Exercise objective>
Write out the items below word for word, starting at the line that contains "Where should I click to: Click the grey" and stopping after the line that contains "coord(2374,1313)".

Data>

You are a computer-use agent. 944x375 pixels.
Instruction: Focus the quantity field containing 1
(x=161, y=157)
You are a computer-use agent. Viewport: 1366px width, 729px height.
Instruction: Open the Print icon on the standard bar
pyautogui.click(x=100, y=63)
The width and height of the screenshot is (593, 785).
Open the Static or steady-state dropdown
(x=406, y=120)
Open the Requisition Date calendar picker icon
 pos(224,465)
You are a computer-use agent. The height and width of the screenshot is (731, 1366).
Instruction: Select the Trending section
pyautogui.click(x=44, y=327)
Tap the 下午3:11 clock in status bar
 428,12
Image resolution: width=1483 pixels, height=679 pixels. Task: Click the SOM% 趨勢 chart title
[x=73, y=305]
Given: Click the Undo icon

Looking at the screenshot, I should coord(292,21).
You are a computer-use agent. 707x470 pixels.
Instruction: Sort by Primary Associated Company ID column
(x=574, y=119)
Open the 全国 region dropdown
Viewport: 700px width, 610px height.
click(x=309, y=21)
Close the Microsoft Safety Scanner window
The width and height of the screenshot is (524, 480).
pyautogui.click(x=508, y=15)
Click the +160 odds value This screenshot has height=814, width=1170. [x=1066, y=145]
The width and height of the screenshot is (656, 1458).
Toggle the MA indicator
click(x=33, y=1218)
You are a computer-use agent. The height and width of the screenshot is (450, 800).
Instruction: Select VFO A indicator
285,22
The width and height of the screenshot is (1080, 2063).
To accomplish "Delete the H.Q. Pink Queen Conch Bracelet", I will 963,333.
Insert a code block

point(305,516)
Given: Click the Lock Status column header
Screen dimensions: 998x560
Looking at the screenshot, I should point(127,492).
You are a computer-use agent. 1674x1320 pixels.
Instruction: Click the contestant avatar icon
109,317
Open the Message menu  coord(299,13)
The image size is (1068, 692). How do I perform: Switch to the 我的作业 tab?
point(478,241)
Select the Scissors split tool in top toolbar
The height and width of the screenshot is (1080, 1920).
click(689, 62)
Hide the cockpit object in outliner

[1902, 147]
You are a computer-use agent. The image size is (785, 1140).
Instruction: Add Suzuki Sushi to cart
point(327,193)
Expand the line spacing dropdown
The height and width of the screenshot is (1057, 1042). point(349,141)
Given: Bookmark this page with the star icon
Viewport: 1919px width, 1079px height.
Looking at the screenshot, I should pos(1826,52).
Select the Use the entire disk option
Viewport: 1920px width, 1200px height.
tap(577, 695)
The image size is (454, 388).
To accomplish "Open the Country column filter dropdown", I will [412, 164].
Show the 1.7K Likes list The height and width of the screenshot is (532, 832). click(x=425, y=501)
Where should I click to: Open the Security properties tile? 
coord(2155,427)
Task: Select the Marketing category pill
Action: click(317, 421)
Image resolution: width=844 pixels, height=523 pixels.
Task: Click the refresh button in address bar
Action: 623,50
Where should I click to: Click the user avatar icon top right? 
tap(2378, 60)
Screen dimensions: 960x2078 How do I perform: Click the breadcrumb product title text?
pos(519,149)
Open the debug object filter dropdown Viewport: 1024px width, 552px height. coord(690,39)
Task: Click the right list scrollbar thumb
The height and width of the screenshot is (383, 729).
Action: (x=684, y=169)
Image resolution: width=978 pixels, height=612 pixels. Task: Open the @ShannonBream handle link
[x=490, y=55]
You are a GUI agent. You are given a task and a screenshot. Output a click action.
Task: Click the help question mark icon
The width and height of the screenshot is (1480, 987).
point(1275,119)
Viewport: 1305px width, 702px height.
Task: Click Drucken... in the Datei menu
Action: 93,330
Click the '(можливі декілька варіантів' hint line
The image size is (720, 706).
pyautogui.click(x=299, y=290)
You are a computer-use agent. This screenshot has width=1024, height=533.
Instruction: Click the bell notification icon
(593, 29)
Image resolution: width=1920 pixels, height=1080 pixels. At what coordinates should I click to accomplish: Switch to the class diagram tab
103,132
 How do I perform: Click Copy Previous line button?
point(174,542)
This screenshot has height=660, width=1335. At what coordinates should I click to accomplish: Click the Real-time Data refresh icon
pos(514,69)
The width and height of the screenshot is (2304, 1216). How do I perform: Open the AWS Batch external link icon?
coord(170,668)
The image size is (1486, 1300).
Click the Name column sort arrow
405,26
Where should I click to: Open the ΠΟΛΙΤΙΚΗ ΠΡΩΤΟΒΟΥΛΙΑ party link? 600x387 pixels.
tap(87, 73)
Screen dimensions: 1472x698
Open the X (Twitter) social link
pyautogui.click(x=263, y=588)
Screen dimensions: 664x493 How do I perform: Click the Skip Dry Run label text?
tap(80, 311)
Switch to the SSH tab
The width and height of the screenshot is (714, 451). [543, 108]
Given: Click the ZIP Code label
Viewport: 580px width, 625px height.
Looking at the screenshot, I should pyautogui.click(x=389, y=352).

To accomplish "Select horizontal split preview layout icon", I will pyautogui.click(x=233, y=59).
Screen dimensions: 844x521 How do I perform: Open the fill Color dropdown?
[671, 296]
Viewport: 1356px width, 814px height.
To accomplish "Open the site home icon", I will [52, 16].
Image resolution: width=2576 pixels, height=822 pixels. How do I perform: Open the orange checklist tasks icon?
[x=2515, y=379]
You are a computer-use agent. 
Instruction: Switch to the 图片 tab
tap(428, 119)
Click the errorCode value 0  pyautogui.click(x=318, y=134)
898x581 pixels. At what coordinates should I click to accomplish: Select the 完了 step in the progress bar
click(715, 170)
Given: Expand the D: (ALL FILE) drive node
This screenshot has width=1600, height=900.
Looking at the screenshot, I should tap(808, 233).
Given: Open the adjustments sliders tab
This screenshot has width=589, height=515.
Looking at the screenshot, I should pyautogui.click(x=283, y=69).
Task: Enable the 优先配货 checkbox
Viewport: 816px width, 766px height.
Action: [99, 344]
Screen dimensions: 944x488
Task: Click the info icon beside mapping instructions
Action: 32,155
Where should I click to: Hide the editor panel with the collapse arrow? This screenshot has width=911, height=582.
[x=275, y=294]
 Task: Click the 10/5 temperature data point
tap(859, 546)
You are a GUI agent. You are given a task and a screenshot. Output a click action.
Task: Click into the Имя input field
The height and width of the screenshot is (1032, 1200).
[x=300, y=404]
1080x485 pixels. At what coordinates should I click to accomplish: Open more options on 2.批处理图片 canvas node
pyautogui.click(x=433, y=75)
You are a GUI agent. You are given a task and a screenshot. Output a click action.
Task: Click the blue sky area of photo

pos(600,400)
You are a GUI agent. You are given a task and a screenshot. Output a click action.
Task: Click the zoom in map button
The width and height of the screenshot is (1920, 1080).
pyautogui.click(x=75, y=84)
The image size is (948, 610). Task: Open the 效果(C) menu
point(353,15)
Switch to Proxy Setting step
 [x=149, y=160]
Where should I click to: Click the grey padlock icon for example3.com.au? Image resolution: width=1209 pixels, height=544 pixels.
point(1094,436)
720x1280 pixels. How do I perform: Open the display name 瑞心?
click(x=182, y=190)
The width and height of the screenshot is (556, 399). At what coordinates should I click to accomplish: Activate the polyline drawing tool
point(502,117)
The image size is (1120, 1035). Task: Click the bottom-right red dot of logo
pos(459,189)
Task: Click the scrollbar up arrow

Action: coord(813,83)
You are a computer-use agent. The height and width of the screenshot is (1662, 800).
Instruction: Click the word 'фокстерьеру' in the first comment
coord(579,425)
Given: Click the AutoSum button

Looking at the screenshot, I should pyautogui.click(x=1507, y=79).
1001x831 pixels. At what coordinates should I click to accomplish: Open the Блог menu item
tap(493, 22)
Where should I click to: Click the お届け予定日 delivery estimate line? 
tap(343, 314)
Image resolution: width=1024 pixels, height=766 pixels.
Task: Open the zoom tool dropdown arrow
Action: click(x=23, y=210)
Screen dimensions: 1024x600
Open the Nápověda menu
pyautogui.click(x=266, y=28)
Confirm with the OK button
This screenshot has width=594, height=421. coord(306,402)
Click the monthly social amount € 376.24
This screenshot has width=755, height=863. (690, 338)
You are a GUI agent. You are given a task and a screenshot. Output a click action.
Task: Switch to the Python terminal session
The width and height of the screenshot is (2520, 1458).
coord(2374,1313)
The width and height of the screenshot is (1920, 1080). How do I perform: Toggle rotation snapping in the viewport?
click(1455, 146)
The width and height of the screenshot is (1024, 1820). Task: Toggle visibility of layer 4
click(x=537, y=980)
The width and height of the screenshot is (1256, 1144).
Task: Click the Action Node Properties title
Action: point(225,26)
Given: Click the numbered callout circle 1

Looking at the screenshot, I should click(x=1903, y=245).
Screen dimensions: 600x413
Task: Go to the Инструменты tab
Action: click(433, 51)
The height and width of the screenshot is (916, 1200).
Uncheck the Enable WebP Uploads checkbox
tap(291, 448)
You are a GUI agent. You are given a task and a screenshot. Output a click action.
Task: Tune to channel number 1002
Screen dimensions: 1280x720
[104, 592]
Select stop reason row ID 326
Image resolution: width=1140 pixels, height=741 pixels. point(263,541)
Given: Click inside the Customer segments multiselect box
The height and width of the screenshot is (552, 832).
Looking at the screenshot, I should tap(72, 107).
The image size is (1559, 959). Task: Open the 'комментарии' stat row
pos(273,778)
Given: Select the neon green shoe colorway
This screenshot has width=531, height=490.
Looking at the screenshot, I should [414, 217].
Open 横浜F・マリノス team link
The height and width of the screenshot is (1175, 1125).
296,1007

Task answer>
Where should I click to: Click the grey padlock icon for example3.com.au? Image resolution: width=1209 pixels, height=544 pixels.
point(1094,436)
720x1280 pixels. How do I perform: Open the display name 瑞心?
click(x=182, y=190)
The width and height of the screenshot is (556, 399). At what coordinates should I click to accomplish: Activate the polyline drawing tool
point(502,117)
The image size is (1120, 1035). Task: Click the bottom-right red dot of logo
pos(459,189)
Task: Click the scrollbar up arrow

Action: coord(813,83)
You are a computer-use agent. The height and width of the screenshot is (1662, 800).
Instruction: Click the word 'фокстерьеру' in the first comment
coord(579,425)
Given: Click the AutoSum button

Looking at the screenshot, I should pyautogui.click(x=1507, y=79).
1001x831 pixels. At what coordinates should I click to accomplish: Open the Блог menu item
tap(493, 22)
Where should I click to: Click the お届け予定日 delivery estimate line? 
tap(343, 314)
Image resolution: width=1024 pixels, height=766 pixels.
Task: Open the zoom tool dropdown arrow
Action: click(x=23, y=210)
Screen dimensions: 1024x600
Open the Nápověda menu
pyautogui.click(x=266, y=28)
Confirm with the OK button
This screenshot has width=594, height=421. coord(306,402)
Click the monthly social amount € 376.24
This screenshot has width=755, height=863. (690, 338)
You are a GUI agent. You are given a task and a screenshot. Output a click action.
Task: Switch to the Python terminal session
The width and height of the screenshot is (2520, 1458).
coord(2374,1313)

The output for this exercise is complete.